Event Hubs → Databricks Streaming → Synapse

Stream JSON from Event Hubs with Spark Structured Streaming, aggregate in Databricks, and upsert into Synapse

Difficulty: Intermediate
Tech stack: Event Hubs, Databricks (Spark Structured Streaming), Synapse (JDBC/SQL DW connector), ADLS (DLQ), Power BI (optional)
Estimated time: 2-3 hrs

Overview

Events land in Event Hubs and are consumed by a Databricks Structured Streaming job. The job parses JSON, enforces schema, assigns event-time timestamps, and uses watermarks to handle late/duplicate events. Each micro-batch lands in Synapse (staging) and then merges into modeled tables for low-latency analytics.
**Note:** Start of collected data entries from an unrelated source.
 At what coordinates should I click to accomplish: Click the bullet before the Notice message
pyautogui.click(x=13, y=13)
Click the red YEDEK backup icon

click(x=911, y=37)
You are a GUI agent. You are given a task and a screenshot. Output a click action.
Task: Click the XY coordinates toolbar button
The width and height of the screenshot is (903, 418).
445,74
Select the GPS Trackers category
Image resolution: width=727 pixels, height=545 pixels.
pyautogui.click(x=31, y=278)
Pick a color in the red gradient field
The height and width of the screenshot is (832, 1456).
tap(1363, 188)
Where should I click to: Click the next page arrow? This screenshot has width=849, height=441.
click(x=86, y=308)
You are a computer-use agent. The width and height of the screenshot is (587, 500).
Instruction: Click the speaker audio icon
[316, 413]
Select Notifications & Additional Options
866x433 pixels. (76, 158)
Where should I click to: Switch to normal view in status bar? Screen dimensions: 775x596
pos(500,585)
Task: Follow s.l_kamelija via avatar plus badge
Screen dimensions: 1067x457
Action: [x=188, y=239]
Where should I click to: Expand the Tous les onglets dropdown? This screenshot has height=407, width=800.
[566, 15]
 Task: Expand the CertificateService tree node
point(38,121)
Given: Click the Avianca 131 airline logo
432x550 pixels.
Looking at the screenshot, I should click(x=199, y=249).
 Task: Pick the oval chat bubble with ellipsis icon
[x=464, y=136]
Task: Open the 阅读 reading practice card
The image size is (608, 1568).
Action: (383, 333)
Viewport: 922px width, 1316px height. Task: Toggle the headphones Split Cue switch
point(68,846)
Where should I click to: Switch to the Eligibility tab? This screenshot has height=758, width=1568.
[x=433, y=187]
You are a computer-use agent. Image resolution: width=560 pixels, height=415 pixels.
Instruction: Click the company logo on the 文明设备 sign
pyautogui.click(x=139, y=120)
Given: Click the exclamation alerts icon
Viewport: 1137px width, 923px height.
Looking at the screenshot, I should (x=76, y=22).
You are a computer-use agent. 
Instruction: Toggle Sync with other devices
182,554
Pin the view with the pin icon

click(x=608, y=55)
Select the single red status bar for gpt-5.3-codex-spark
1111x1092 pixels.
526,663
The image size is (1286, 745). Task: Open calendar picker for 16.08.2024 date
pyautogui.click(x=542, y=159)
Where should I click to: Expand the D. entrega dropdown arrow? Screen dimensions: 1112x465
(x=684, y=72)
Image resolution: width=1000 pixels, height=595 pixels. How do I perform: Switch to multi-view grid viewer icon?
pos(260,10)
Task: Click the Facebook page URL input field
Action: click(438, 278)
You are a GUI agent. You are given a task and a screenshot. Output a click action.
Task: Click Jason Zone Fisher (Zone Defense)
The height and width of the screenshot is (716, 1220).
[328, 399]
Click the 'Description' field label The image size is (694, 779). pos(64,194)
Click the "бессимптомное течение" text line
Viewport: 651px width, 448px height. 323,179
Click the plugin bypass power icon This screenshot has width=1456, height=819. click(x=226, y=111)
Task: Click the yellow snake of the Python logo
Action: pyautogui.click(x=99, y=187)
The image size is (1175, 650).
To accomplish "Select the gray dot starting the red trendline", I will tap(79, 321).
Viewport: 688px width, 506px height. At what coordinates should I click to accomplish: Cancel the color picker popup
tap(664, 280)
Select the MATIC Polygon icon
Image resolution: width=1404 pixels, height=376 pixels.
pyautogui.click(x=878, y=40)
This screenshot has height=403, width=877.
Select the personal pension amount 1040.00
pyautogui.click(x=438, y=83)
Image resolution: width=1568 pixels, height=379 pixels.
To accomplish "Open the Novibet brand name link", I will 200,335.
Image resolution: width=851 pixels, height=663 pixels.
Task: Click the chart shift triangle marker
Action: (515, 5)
Checkpointing ensures fault tolerance; invalid messages are written to ADLS as a DLQ. Power BI can read Synapse for live dashboards.

Outcome

Real-time ingestion from Event Hubs into Synapse analytics tables.
Trustworthy streams with schema enforcement, watermarks, and dedupe.
Resilient ops via checkpoints and idempotent upserts.

What you’ll build

Event Hubs namespace + event hub (topic) and a simple producer (Python).
Databricks notebook (Spark Structured Streaming) that:

1. Reads Event Hubs, parses JSON → columns, applies watermarks.
2. Computes real-time metrics (active sessions, order totals, etc.).
3. Writes micro-batches to Synapse staging (JDBC/SQL DW connector).
4. Runs MERGE/UPSERT into target fact/dim tables.
5. Sends bad records to ADLS (DLQ) with error context.
6. Checkpointing for exactly-once semantics across restarts.
7. (Optional) Power BI dashboard over Synapse tables.